SOURCE EXTRACT>
━━━━━━

Tuesday, September 11, 2012


  • Tell us about yourself and your expectations for the course.
    • I have been in higher education for over ten years, serving in advising and counseling roles. Currently I am Senior Associate Director of Enrollment Service at Columbia Business School. I am a licensed social worker (LMSW - NYS) and am a graduate of Columbia's School of Social Work. I am currently in the EdM program in Instructional Technology and Media (CCTE).
  • What experience and background do you bring to the class? Perhaps you'd like to include a favorite quote.
    • As I mentioned above, I have over ten years of experience in higher education. I work with a range of students, primarily those considered "new-traditional" (and not "non-traditional") students, ranging in age from 18 to mid-60's
    • My favorite (informally tailored to my style of speaking) quote is, "Think you can or think you can't. Either way, you're right."
  • What role does technology play in your life? How comfortable are you with new technology? How would you describe your technological learning style? What do you think people need in order to learn technology well?
    • I strive to advance the use and application of technology at every job I do. I am comfortable learning new technologies (although programming languages have been my thorn). I think people need to be willing to explore and make mistakes when learning technology. But there is so much fear nowadays with viruses and cyber-bullying (just to name a couple of issues), that people would rather do things the old-fashioned way.
  • What reflections, insights, or connections did you think about as a result of reading our thoughts and Martinez's essay on problem-solving?
    • Problem solving can involve multiple ways of achieving desired goals. Educators must consider that people use many different ways (and modes of thinking/doing) in problem-solving. Activities should try as best as possible to allow students to apply multiple strategies to solve problems. One must also be willing to make mistakes, both teacher and learner alike. If mistakes are not made (or are not tolerated), then problem-solving can never truly occur in a learning situation.

━━━━━━

PROBLEM 1> What is the writer's current job title, according to the introduction post?
PROBLEM 2> Explain why, according to the introduction post, people would rather do things the old-fashioned way than learn technology.
PROBLEM 3> In the introduction post, swap "higher education" for "university administration" and write out the passage from "Tuesday, September 11, 2012" to "and Media (CCTE).".
The lines after this point come from a separate source.

STORED DATA>
━━━━━━

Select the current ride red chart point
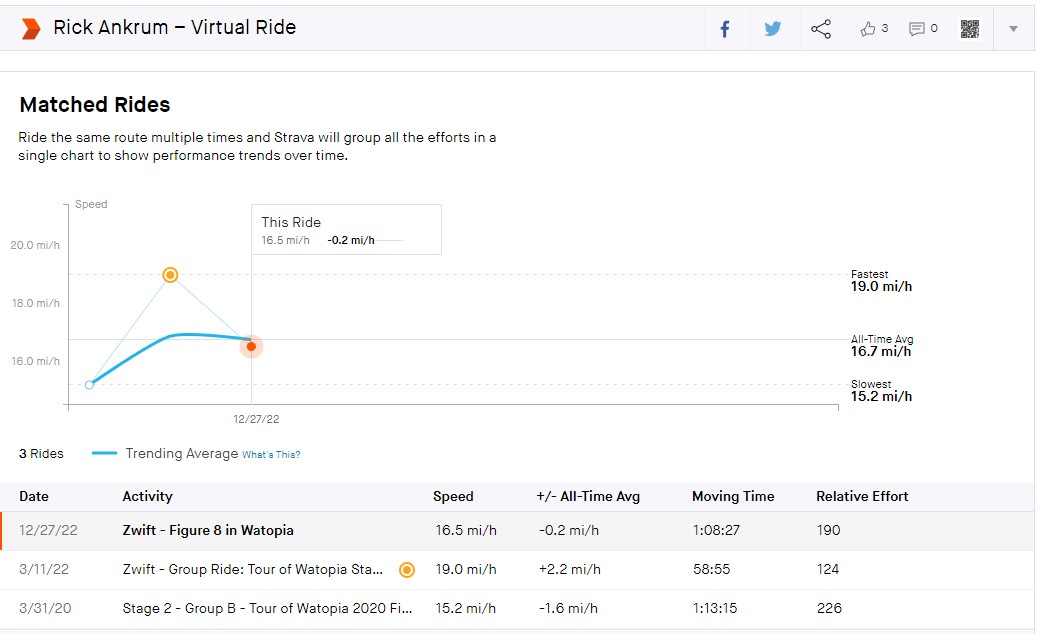The image size is (1040, 634). click(251, 346)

━━━━━━

RESULT 1> Senior Associate Director of Enrollment Service at Columbia Business School.

RESULT 2> There is so much fear nowadays about issues such as viruses and cyber-bullying. That fear leads people to stick with the old-fashioned way.

RESULT 3>
Tuesday, September 11, 2012


  • Tell us about yourself and your expectations for the course.
    • I have been in university administration for over ten years, serving in advising and counseling roles. Currently I am Senior Associate Director of Enrollment Service at Columbia Business School. I am a licensed social worker (LMSW - NYS) and am a graduate of Columbia's School of Social Work. I am currently in the EdM program in Instructional Technology and Media (CCTE).